By Nikunj Ohri and Aditya Kalra
NEW DELHI (Reuters) – India’s financial crime fighting agency has fined British broadcaster BBC 314,510 pounds ($397,980) for alleged foreign exchange violations in the South Asian nation, three government sources told Reuters.
The agency, India’s Enforcement Directorate (ED), opened an investigation into the BBC in April 2023 under the Foreign Exchange Management Act, two months after tax authorities searched the broadcaster’s offices in Delhi and Mumbai.
The ED conducts investigations into suspected contraventions of India’s Foreign Exchange Management Act and can “adjudicate and impose penalties” on those found guilty, according to its website.
The BBC, which launched a new company for Indian language services in December 2023, was issued a show-cause notice earlier that year for failing to reduce foreign ownership in the company to the permitted limit of 26%, the sources said.
As a result, the broadcaster has been fined 314,510 pounds, along with a fine for every day since October 15, 2021 for violations.
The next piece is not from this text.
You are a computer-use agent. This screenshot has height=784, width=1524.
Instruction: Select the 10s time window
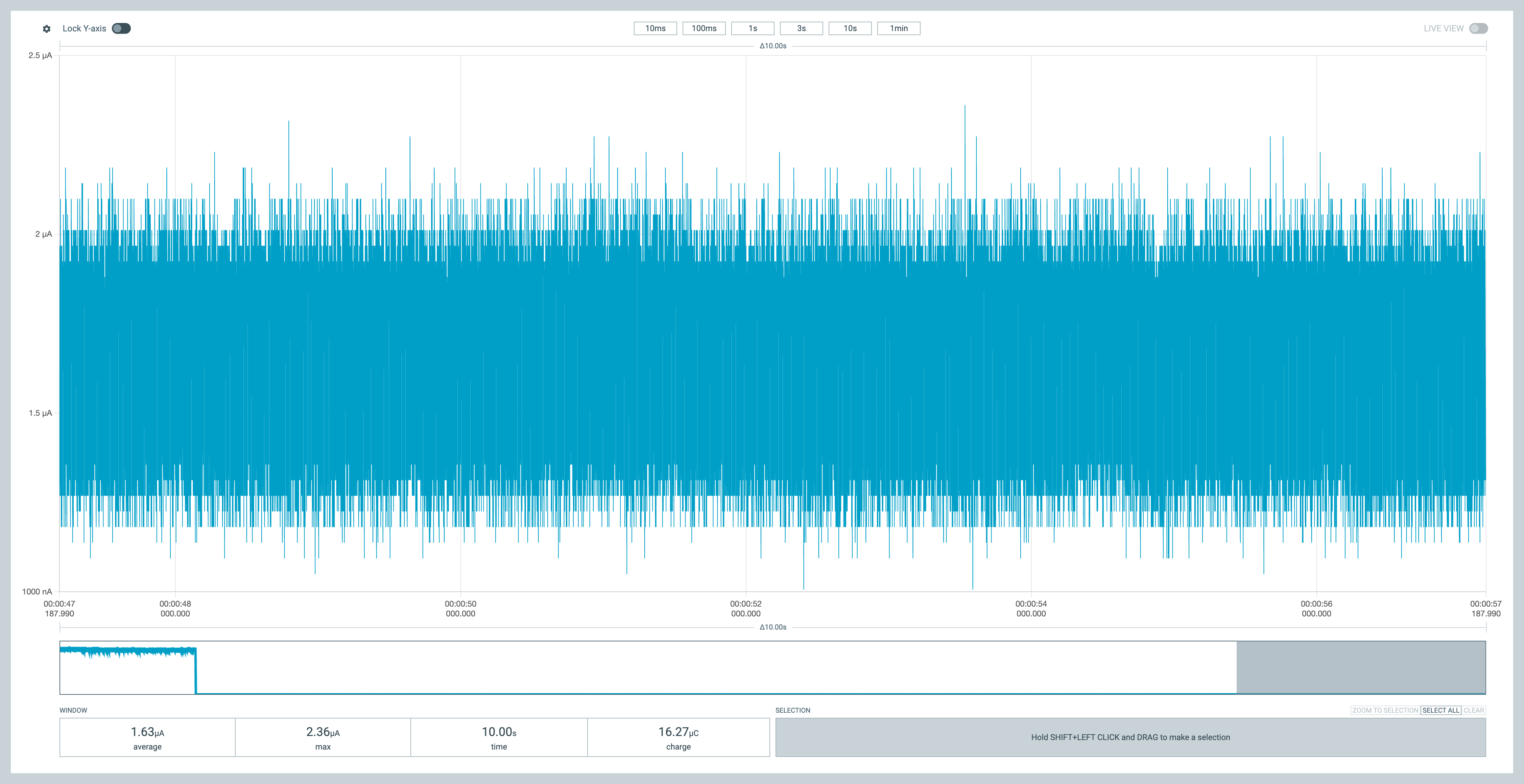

Additionally, three directors of the company have each been fined 104,836 pounds for their roles in overseeing operations during the period of contravention, the sources added.
The BBC said it had not received a so-called adjudication order yet. “We will carefully review any order when it is received and consider next steps as appropriate,” the BBC said in a statement.
The tax raids in February 2023 followed the release of a BBC documentary about Prime Minister Narendra Modi’s leadership of the state of Gujarat during riots in 2002. At least 1,000 people were killed in the riots, most of them Muslims.
The Indian government had in 2023 dismissed the documentary as “propaganda”, blocked its airing and also barred sharing of any clips via social media in the country.
Modi has denied accusations that he did not do enough to stop the riots, and was exonerated in 2012 following an inquiry overseen by the Supreme Court.